Prof. Dr. Dostoğlu: Mimarlık, yapay zekanın yerini alamayacağı mesleklerden biri
Dünyanın en eski mesleklerinden biri olan ve asırlarca usta çırak öğretisi içinde devam eden Mimarlık mesleği teknolojiyle birlikte yeni bir profil kazandı. Mimarlığın doğrudan insan yaşamına dokunan bir meslek olduğunu söyleyen Prof. Dr. Neslihan Dostoğlu, “Yapay zekanın mimarlık mesleğinin yerini almasının çok düşük bir ihtimal olduğunu gösteren araştırmalar var. Aynı zamanda mimarların yerine geçemeyeceği mimarların işlerini kolaylaştırabileceği çalışmalar da var. Dolayısıyla canlılar var oldukça mimarlık var olacak” dedi.
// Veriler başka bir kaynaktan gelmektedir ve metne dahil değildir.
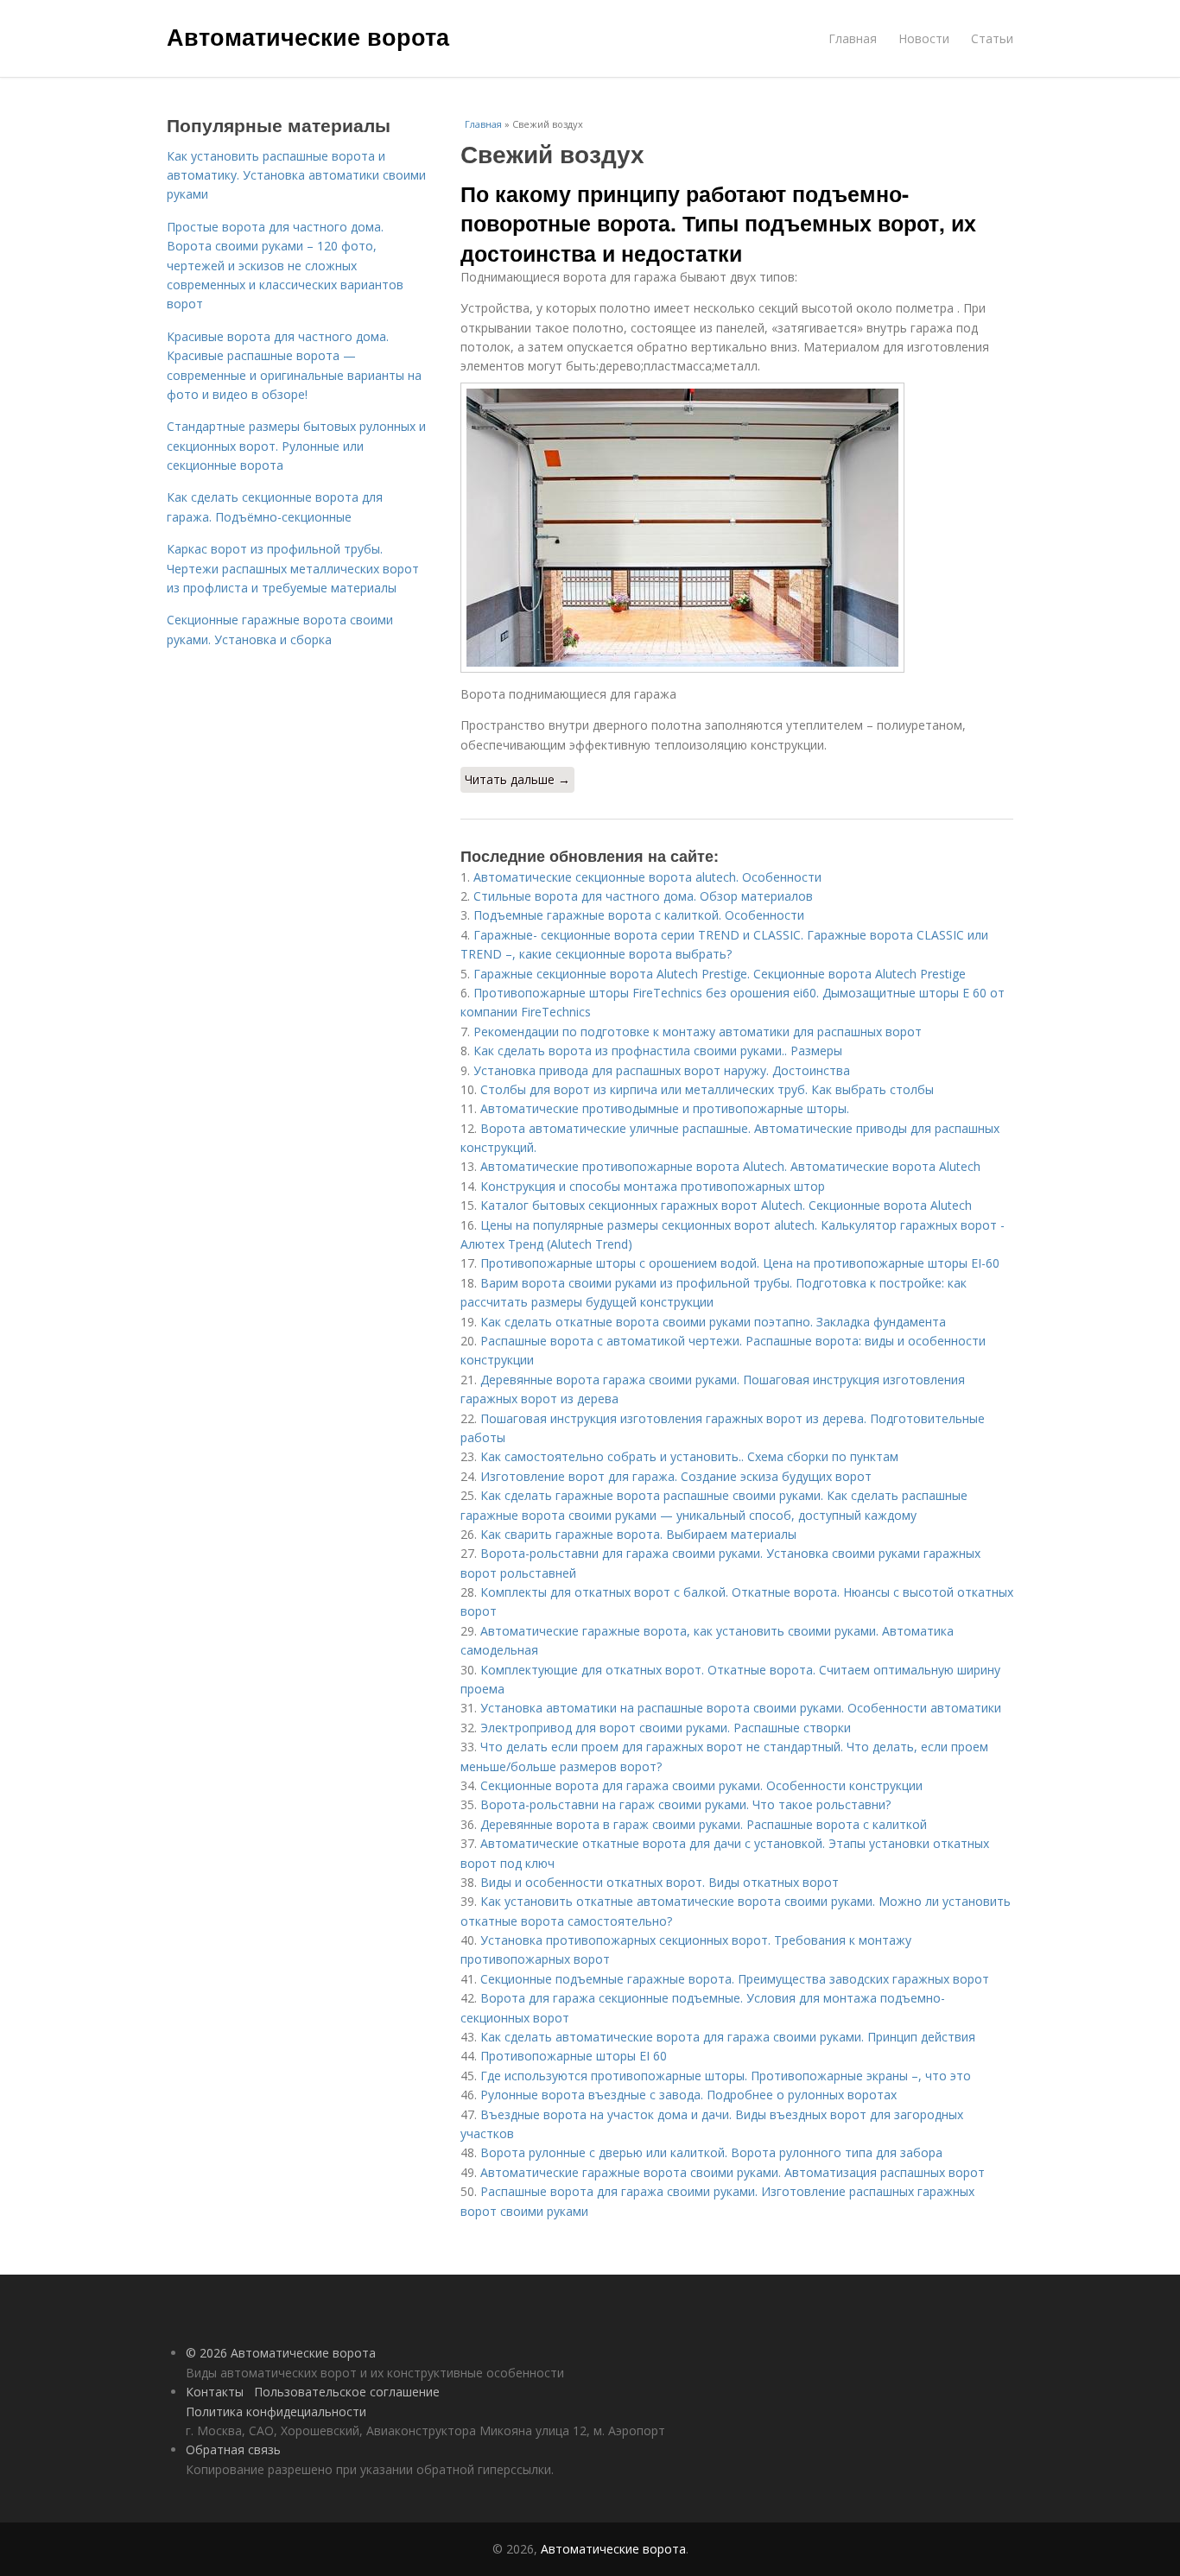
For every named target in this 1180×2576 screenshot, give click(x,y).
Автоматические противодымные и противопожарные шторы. (664, 1108)
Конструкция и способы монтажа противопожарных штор (652, 1186)
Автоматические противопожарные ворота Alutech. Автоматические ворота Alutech (730, 1166)
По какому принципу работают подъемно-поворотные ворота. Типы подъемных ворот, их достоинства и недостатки (718, 223)
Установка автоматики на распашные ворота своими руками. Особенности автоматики (740, 1707)
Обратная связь (233, 2449)
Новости (923, 38)
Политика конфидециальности (276, 2411)
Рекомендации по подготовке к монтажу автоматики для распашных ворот (697, 1031)
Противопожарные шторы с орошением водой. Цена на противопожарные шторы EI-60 (739, 1263)
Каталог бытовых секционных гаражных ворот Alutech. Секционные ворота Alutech (726, 1205)
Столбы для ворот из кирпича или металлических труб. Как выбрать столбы (707, 1089)
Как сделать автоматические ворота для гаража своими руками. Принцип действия (727, 2037)
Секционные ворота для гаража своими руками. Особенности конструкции (701, 1785)
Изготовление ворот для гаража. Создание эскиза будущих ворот (676, 1476)
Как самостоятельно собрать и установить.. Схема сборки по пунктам (689, 1456)
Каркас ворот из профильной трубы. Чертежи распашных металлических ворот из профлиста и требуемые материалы (293, 568)
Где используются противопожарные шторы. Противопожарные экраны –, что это (725, 2075)
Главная (852, 38)
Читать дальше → (517, 779)
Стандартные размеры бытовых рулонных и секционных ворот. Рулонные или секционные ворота (296, 445)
Avrupa Birliği’nin hukuk ve tıpla birlikte insana doğrudan yönelik üç meslekten biri olarak belirlediği mimarlığa ilgi yüksek olsa da yapay zekanın bu alana dahil olması, özellikle tercih yapacak üniversite adaylarını düşündürüyor. Birçok meslekte olduğu gibi mimarlık alanında da teknoloji kullanımının giderek arttığını belirten İKÜ Mimarlık Fakültesi Dekanı Prof. Dr. Neslihan Dostoğlu, CAD (Bilgisayar Destekli Tasarım), BIM (Bina Bilgi Modellemesi) ve 3D modelleme gibi teknolojilerin yeni nesil mimarlık eğitiminde belirleyici olduğunu belirtti. Prof. Dr. Neslihan Dostoğlu sanal gerçeklik, robotik ve yapay zeka gibi yeni teknoloji alanlarının diğer mesleklerde olduğu gibi mimarlığı ve mimarlığın üretim biçimlerini de değiştirebileceğini belirtti.
“CANLILAR VAR OLDUKÇA MİMARLIK VAR OLACAK”
Mimarlık mesleğinin, saygınlığını korusa da gençler arasında son yıllarda, geçmişe nazaran daha az tercih edildiğini belirten Prof. Dr. Neslihan Dostoğlu, mimarlık alanına yönelik tercihlerde yaşanan değişimi şöyle değerlendirdi:
“Artan otomasyon ve yapay zeka süreci oldukça dikkat çekici. Özellikle yapay zekanın pek çok mesleğin yerini alacağı şeklinde tartışmalar da her geçen gün büyüyor. Bu tür tartışmalar mesleğe yönelmek isteyen gençleri de haliyle etkiliyor. Mimarlık doğrudan insan yaşamına dokunan bir meslek. Yapay zekanın mimarlık mesleğinin yerini almasının çok düşük bir ihtimal olduğunu gösteren araştırmalar var. Yapay zekânın, mimarların yerine geçemeyeceği mimarların işlerini kolaylaştırabileceği çalışmalar da var. Dolayısıyla canlılar var oldukça mimarlık var olacak. Mimarlık mesleğini hedefleyen gençlerin, bu konuda spekülatif yorumlarla tercihlerinden vazgeçmemelerini öneriyorum.”
“MİMARLIK EĞİTİMİNDE STANDARTLAR ÖNEMLİ”
Türkiye’de 131 Mimarlık bölümünden sadece 24’ünün YÖK tarafından onaylanan MİAK’tan akreditasyon aldığını belirten Prof. Dr. Neslihan Dostoğlu, Mimarlık eğitiminde standartların önemini şöyle anlattı:
“Bir kurumun belirli standartlara sahip olduğunun en önemli göstergesi, akredite edilmesidir. Akreditasyon eğitimde kalite güvencesini sağlayan koşulların karşılandığını gösterir. Sunulan eğitimin mezunun edinmesi gereken bilgi, beceri ve yetkinliklere göre verildiğini onaylar. Bu konuda nitelikli akademik kadrosuyla Türkiye’de mimarlık eğitimi sunan vakıf üniversiteleri arasında akredite edilen ilk bölüm İstanbul Kültür Üniversitesi Mimarlık Bölümüdür. Bu statüyü aralıksız olarak sürdürmeye devam ediyoruz.”